The document reads: ‘Henney (who would have been less aware of the political dimension than the more restrained Percival) told me that if she had any say in it the Prince would be here again before the summer was out.’
New documents show evidence of a rivalry between the press teams associated then Prince Charles and Princess Diana after their split
Charles, seen here with the then president of Ireland Mary Robinson, made a two-day visit to Dublin in 1995
‘She also remarked that if practice to date was any guide we could shortly expect an approach from Princess Diana!’
Department of Foreign Affairs official Joe Hayes added: ‘I took this as a joke until she repeated it and assured me that in the media battle between the two, the Princess was by far the more predatory and skilled and her staff devoted a great deal of time to finding ways and means of upstaging St James’ Palace.’
Charles’s team suggested that Diana’s people might encourage her to make a similar trip of her own
Charles’s officials agreed with the Irish diplomats that coverage of the visit in the UK was, while positive, ‘relatively light’ compared with that in Ireland.
Then 46-year-old Charles’s two-day visit to Dublin in 1995 was the first by a member of the Royal family since Ireland gained independence from Britain.
He went within a year of the ceasefire announced by the IRA, who had assassinated his great-uncle Lord Mountbatten in a bomb explosion off the coast of Mullaghmore in 1979.
The trip was considered a success and a turning point in British-Irish relations which helped pave the way for his mother, Queen Elizabeth II, to make a historic visit herself in 2011.
Charles and Diana made a number of public visits together, but they struggled to keep their marriage struggles hidden from view.

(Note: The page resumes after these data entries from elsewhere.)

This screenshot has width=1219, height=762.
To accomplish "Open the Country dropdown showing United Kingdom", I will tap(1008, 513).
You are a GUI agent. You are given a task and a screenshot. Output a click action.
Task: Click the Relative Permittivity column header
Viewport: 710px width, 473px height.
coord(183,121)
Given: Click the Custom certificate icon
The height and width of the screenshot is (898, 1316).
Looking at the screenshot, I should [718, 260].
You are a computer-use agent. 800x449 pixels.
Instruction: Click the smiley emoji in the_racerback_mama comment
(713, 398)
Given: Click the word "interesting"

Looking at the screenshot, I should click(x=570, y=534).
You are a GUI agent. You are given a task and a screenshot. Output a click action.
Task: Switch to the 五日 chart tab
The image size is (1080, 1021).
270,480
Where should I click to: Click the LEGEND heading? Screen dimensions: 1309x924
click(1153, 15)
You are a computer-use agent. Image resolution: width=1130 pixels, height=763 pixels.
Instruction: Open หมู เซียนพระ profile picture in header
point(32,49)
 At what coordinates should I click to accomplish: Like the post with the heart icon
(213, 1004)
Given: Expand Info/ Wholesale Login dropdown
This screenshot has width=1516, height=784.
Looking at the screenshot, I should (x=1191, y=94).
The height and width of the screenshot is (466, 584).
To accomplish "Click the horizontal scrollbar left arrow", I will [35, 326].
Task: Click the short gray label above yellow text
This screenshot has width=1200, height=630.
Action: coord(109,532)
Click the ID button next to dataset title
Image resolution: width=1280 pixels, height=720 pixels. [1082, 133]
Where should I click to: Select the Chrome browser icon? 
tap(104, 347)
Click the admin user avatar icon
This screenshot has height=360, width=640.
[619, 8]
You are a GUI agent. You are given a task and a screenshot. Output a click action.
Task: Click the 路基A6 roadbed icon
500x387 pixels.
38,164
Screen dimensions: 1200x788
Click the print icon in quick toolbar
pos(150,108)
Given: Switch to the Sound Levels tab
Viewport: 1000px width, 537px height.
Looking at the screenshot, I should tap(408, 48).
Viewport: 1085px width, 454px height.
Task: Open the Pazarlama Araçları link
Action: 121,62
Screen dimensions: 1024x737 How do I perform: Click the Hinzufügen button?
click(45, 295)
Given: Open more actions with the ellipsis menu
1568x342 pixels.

In November 1992, the pair embarked on the ill-fated ‘Togetherness Tour’ that took in Soeul, South Korea for four days – but earned them the nickname ‘The Glums’.
It was intended to reassure the public that the couple, now parents of a young Prince William and Prince Harry, remained happily married and that any speculation of a separation was mere hearsay.
Yet, this facade proved near impossible for neither Charles nor Diana to maintain, with striking video footage capturing their looks of angst and sorrow.
The former couple popped up unexpectedly last week when a photograph of them appeared in the Epstein files.
Inexplicably framed and hung in the back of one of Epstein’s wardrobes was the front page of The Times from June 1994, when the then-Prince Charles told interviewer Jonathan Dimbleby that divorcing Princess Diana would not prevent him from becoming King.
The story was accompanied by a full-length photo of Diana in her so-called ‘revenge dress’ – an off-the-shoulder evening gown that has been described as the most iconic little black dress of all time, which she wore for a high-profile gala in London on the night the interview aired on ITV.